EXERCISE REQUIREMENTS:
Retype the items between the line holding "Given: Switch to the Members tab" and the line holding "point(695,732)", inclusive, with no changes.

MATERIAL:

>> begin

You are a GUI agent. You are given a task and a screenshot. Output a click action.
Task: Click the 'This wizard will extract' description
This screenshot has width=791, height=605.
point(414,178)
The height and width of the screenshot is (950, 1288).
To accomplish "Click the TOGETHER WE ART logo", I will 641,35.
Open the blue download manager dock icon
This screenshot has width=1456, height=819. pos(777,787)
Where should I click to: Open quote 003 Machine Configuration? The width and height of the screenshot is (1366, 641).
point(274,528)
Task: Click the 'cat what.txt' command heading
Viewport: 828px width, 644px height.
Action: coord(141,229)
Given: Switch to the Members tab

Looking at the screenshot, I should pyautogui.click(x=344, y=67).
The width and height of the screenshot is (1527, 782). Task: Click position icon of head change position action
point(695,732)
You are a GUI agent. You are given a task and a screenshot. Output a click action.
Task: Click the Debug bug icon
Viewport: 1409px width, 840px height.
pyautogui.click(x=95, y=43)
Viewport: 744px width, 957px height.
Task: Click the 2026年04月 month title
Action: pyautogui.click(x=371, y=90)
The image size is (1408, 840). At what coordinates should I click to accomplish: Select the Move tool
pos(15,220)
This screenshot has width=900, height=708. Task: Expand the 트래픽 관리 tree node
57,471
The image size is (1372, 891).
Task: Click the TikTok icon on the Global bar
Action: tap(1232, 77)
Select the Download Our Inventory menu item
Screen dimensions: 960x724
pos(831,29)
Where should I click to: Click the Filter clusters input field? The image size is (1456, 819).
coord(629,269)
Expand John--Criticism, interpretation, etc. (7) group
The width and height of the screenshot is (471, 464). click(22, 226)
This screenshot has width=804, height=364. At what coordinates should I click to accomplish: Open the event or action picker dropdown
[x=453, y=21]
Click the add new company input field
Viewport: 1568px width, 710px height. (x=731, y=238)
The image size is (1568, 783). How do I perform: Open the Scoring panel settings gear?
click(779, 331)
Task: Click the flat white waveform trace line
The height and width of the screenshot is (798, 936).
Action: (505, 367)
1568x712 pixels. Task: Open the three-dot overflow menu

>> end

COMPLETE OUTPUT:
Given: Switch to the Members tab

Looking at the screenshot, I should pyautogui.click(x=344, y=67).
The width and height of the screenshot is (1527, 782). Task: Click position icon of head change position action
point(695,732)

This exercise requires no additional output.